Split a string at the first occurrence of one or more delimiter characters. The delimiter options work the same as for SplitIterator. If no delimiters are found, or the delimiter list is empty, this returns the original string and an empty string.

std::string repeat(char32_t c, std::size_t n);
std::string repeat(std::string_view str, std::size_t n);

Generate a UTF-8 string containing a character or string repeated a given number of times.

std::string replace(std::string_view source, std::string_view target,
    std::string_view replacement, std::size_t number = npos);

Replace a substring with another. The number argument indicates the maximum number of replacements to be made; by default there is no limit.

std::string_view trim(std::string_view str);
std::string_view trim(std::string_view str, std::string_view substr);
std::string_view trim(std::string_view str, std::u32string_view chars);
std::string_view trim(std::string_view str, CharacterPredicate pred);
std::string_view trim_left(std::string_view str);
std::string_view trim_left(std::string_view str, std::string_view substr);
std::string_view trim_left(std::string_view str, std::u32string_view chars);
std::string_view trim_left(std::string_view str, CharacterPredicate pred);
std::string_view trim_right(std::string_view str);
std::string_view trim_right(std::string_view str, std::string_view substr);
std::string_view trim_right(std::string_view str, std::u32string_view chars);
std::string_view trim_right(std::string_view str, CharacterPredicate pred);

Trim leading or trailing characters from a string.

Default: Trim all White_Space characters.
String view argument: Trim any prefix or suffix that matches the target string.
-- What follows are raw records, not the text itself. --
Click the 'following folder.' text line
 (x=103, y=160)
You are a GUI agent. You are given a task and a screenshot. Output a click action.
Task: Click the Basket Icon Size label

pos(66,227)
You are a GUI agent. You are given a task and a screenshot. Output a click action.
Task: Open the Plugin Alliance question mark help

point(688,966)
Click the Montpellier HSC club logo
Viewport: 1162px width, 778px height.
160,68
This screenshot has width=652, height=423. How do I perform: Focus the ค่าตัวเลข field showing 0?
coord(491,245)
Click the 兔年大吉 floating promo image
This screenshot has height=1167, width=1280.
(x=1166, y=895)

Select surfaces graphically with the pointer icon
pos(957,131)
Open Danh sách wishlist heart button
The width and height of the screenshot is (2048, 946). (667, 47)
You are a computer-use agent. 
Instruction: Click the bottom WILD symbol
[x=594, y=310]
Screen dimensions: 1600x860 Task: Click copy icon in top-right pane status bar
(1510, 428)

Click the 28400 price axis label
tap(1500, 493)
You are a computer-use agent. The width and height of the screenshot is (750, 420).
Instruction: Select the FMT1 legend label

It will be removed at most once from each end even if there are multiple copies of the substring.
UTF-32 string view argument: Trim all characters in the string.
Predicate argument: Trim all characters that match the predicate (behaviour is undefined if a null function is passed).

std::string word_wrap(std::string_view text, std::size_t width = npos,
    std::size_t indent1 = 0, std::size_t indent2 = npos,
    Unit u = Unit::columns);

Wrap text to a given width, measured in virtual columns by default. Word segmentation uses the default version of SplitIterator. If no width is given, the current terminal width minus 1 will be used. Optional indentation can be supplied, for the first line and subsequent lines; indent1 will be used for all lines if indent2=npos. The width includes the indentation. If a single word is too long to fit in the width, it will be allowed to violate the right margin.

String search functions

std::string_view find_first_of(std::string_view str,
    char32_t c) noexcept;
std::string_view find_first_of(std::string_view str,
    std::string_view chars) noexcept;
std::string_view find_first_of(std::string_view str,
    std::u32string_view chars) noexcept;
std::string_view find_first_of(std::string_view str,
    CharacterPredicate pred);
std::string_view find_first_not_of(std::string_view str,
    char32_t c) noexcept;
std::string_view find_first_not_of(std::string_view str,
    std::string_view chars) noexcept;
std::string_view find_first_not_of(std::string_view str,
    std::u32string_view chars) noexcept;
std::string_view find_first_not_of(std::string_view str,
    CharacterPredicate pred);
std::string_view find_last_of(std::string_view str,
    char32_t c) noexcept;
std::string_view find_last_of(std::string_view str,
    std::string_view chars) noexcept;
std::string_view find_last_of(std::string_view str,
    std::u32string_view chars) noexcept;
std::string_view find_last_of(std::string_view str,
    CharacterPredicate pred);
std::string_view find_last_not_of(std::string_view str,
    char32_t c) noexcept;
std::string_view find_last_not_of(std::string_view str,
    std::string_view chars) noexcept;
std::string_view find_last_not_of(std::string_view str,
    std::u32string_view chars) noexcept;
std::string_view find_last_not_of(std::string_view str,
    CharacterPredicate pred);

Find the first or last UTF-8 encoded character matching, or failing to match, a specific character, any one of a set of characters (passed as either UTF-8 or UTF-32), or any character matching a predicate. On success, the function returns a string view over the encoded character; on failure, it returns a null (default constructed) string view.

String literals

namespace Literals {
    std::string operator""_doc(const char* ptr, std::size_t len);
}

Define a multiline raw string literal without breaking the indentation of the surrounding context. Any leading whitespace common to all lines of the string is removed from all lines. A leading line break is ignored.

Example:

auto str = R"(
    Hello world
        Goodnight moon
    )"_doc;

This is equivalent to:

auto str =
    "Hello world\n"
    "    Goodnight moon\n";